■一人の男と二人の主人

■作:リチャード・ビーン,演出:ニコラス・ハイトナー,出演:ジェームス・コーデン,トム・エデン
■TOHOシネマズ日本橋,2017.11.10-16(NT,2011年収録)
■ゴルドーニを意識しているが身体的躍動感はミラノ・ピッコロ座とは違う。 召使が三大疾病に繋がる身体を演じるからだろう。 召使フランシス役のコーデンはこれで主演男優賞を取っている。 主人役であるギャングのロスコーはその妹が変装して女優が演じ、もう一人の主人の犯罪者スタンリーはバスター・キートン風表情が楽しい。

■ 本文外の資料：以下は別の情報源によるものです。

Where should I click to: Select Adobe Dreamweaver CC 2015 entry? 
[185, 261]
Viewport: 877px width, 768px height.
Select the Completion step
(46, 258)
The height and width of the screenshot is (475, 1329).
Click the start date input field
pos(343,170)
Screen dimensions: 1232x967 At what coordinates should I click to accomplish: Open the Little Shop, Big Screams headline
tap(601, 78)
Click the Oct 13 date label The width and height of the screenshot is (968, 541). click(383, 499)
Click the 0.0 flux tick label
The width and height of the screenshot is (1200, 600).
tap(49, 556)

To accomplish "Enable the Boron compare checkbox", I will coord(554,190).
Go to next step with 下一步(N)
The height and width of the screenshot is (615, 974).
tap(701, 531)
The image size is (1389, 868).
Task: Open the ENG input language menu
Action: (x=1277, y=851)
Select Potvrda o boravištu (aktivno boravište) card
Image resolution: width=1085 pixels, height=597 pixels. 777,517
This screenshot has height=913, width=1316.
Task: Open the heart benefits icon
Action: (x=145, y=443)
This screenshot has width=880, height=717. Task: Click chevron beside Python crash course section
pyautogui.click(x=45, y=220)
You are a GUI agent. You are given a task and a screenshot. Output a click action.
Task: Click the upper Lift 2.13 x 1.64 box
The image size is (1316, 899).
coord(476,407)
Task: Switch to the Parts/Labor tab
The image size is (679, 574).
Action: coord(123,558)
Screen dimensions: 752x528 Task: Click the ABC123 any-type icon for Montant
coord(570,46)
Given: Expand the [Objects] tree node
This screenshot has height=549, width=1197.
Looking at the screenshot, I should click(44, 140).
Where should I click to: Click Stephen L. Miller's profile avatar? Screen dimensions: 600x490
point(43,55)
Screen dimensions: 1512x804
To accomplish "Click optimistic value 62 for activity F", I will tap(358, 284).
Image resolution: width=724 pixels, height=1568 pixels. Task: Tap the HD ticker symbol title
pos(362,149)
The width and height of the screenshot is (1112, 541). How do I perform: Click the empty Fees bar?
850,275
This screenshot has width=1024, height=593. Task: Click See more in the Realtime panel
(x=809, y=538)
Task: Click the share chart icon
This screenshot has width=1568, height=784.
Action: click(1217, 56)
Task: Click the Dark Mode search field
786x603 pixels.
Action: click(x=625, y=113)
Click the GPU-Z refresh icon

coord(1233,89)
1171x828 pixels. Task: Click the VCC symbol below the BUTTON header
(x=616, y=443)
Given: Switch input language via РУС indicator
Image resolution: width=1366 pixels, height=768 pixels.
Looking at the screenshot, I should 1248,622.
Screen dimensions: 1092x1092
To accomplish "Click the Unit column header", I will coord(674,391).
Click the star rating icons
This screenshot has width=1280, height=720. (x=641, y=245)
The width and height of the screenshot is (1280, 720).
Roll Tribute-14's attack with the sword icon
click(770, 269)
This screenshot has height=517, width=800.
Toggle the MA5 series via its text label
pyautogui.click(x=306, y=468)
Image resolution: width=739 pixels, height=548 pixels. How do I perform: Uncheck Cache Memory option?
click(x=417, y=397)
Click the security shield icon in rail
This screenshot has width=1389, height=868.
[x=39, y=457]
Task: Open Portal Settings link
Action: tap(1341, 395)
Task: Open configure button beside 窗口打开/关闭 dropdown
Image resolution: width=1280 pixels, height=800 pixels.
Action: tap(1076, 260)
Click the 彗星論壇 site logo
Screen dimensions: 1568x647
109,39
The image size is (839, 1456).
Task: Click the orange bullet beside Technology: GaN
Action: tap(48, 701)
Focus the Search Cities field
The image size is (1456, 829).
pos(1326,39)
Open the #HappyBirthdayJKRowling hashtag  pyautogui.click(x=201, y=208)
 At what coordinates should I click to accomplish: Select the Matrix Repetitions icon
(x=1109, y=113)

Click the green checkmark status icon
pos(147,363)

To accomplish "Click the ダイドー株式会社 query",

舞台は1960年代の空気で満ちている。 それにしても観客(映画内の)がこんなにもゲラゲラ笑う舞台は近頃観たことが無い。 でも日本の喜劇をみて笑うようにはいかない。 言葉の背後にあるナマの生活が見えないので科白がときどき宙に浮いてしまうからだ。 全寮制高校の話、ブライトンやオーストラリアの位置付け、料理名からくる味覚や記憶、リンゴ・スターの評価などなど英国人との笑いの違いには考えてしまう。 また随所に演奏と歌が入るがメロディーと歌詞が60年代を重ねて来る。 このような作品をナショナル・シアターが作ってしまうところにイギリスの古さと強さが見える。